▸ Text shown
Some people like to imagine that no individuals "really" exist. What an idea! Of course, we exist. That's what fills the niches—individuals, like that barracuda, all ultimately connected to lives everywhere on Earth, because even the flapping of a flipper half-way 'round the world can affect the environment here in the trench, however impalpably.
Nor do I imagine, as some people seem eager to believe, that the existence of these living creatures depends upon human awareness of them, as if those niches, teeming with life, did not exist until a couple of scuba divers happened upon the scene. Contrary to popular belief, stoked by the foolish declarations of self-described teachers such as Deepak Chopra, and his ilk, quantum uncertainty does not speak to this question. Quantum mathematics deals with an infinitesimally tiny level of being, not large objects like corals and barracuda.
Nor are those creatures necessarily an expression of what some people like to call “Universal Mind,” which is a concept entertained by human minds, not a fact–not by my epistemological lights. Do you know what “Universal Mind” is, or even if such a thing exists? I don’t.

▸ Provided material
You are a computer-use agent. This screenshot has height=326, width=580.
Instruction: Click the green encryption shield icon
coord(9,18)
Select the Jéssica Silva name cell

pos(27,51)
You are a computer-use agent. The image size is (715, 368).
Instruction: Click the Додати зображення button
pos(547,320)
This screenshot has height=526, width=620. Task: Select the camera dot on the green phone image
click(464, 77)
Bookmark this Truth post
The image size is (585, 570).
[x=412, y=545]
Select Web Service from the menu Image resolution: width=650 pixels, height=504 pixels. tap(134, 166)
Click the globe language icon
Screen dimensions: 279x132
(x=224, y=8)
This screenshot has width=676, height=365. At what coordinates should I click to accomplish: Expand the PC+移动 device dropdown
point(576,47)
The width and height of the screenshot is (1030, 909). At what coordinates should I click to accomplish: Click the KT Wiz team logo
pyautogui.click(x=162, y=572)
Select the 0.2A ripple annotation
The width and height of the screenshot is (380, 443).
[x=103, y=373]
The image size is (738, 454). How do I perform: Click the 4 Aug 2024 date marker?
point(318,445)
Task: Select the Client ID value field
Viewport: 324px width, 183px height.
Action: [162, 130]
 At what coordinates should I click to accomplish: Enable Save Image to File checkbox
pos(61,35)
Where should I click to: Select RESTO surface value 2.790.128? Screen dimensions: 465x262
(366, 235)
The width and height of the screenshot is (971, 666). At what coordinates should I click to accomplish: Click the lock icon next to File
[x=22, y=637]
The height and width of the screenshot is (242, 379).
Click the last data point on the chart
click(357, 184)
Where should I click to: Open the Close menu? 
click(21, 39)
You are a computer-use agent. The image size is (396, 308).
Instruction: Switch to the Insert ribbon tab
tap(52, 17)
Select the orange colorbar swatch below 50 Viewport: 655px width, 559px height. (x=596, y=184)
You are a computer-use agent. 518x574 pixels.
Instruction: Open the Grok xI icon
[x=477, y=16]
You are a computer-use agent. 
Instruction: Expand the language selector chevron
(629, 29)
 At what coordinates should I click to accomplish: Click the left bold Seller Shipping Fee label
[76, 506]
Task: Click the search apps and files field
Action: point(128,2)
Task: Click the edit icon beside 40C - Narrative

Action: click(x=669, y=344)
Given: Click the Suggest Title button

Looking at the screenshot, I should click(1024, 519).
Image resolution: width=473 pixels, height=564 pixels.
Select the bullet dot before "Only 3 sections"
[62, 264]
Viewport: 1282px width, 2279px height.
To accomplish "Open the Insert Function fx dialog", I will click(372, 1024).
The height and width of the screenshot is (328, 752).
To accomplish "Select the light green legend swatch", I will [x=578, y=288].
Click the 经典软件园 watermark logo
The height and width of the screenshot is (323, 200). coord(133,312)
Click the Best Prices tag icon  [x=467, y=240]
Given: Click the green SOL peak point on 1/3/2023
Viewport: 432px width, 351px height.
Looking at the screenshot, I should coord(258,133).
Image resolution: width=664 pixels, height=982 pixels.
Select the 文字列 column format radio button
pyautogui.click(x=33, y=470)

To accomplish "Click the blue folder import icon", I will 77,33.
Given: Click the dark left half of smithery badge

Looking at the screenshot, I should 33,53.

▸ Prompt 1
In the passage on existence, what level of being does quantum mathematics deal with?
▸ Prompt 2
Substitute "fin" for "flipper" in the passage on existence and write out the portion between "Some people like to imagine" and "trench, however impalpably.", inclusive.
▸ Prompt 3
Carry on the passage on existence from where it stops.
The listing is not needed for any of this work.

▸ Response area 1
An infinitesimally tiny level of being, not large objects like corals and barracuda.

▸ Response area 2
Some people like to imagine that no individuals "really" exist. What an idea! Of course, we exist. That's what fills the niches—individuals, like that barracuda, all ultimately connected to lives everywhere on Earth, because even the flapping of a fin half-way 'round the world can affect the environment here in the trench, however impalpably.

▸ Response area 3
Sign on to such metaphysics if you like. I see that wall of life straight on, not through a screen of learned precepts and dogmas such as “nothing really exists but consciousness,” or only “God” is real, or this is only a dream, etc. Those words have nothing to do with the moray eel slithering out from its hidey-hole aiming to devour a tiny scuttling crab, also trying to make a living in his one and only little niche. This is aliveness—life and death. If you prefer to pretend otherwise, well, you have every right.
By now I am feeling quite psychedelicized, and tell myself to be sure not to forget my air gauge, my depth gauge, and most of all, the clock. I look to my left, and my companion is there shooting me a “how’s it going?” gesture. I flash him a thumbs up, and we continue drifting downwards.
At 200 feet, we turn on the lights. At 250, I am raging high. Every object revealed in the beam of the flashlight seems to radiate a significance beyond conception. The entire universe seems to be flowing and changing. The second hand on my watch appears to be advancing impossibly slowly, and my eyesight is getting slushy. I am hallucinating too. I feel myself on the verge of an entirely altered state in which there would be no remembering the gauges or the clock.
My companion points his torch down, and there they are, the black corals, extending to the limit of our feeble flashlights and beyond. I won’t even attempt to describe the mystery of that moment in the murkiness. Two minutes later, we begin our ascent, which demands slowness, so the nitrogen dissolved under pressure into our blood can evaporate out little by little without bubbling into joints or the brain. Eventually, our heads break the surface into the tropical afternoon.
Back in the boat, I feel tired but exhilarated. The kid seems happy too. Then it dawns on me that he had made that dive before, perhaps countless times. In his rather empty life on that rather empty island, he’d just been waiting for another diver crazy enough to go down there with him so he could get high.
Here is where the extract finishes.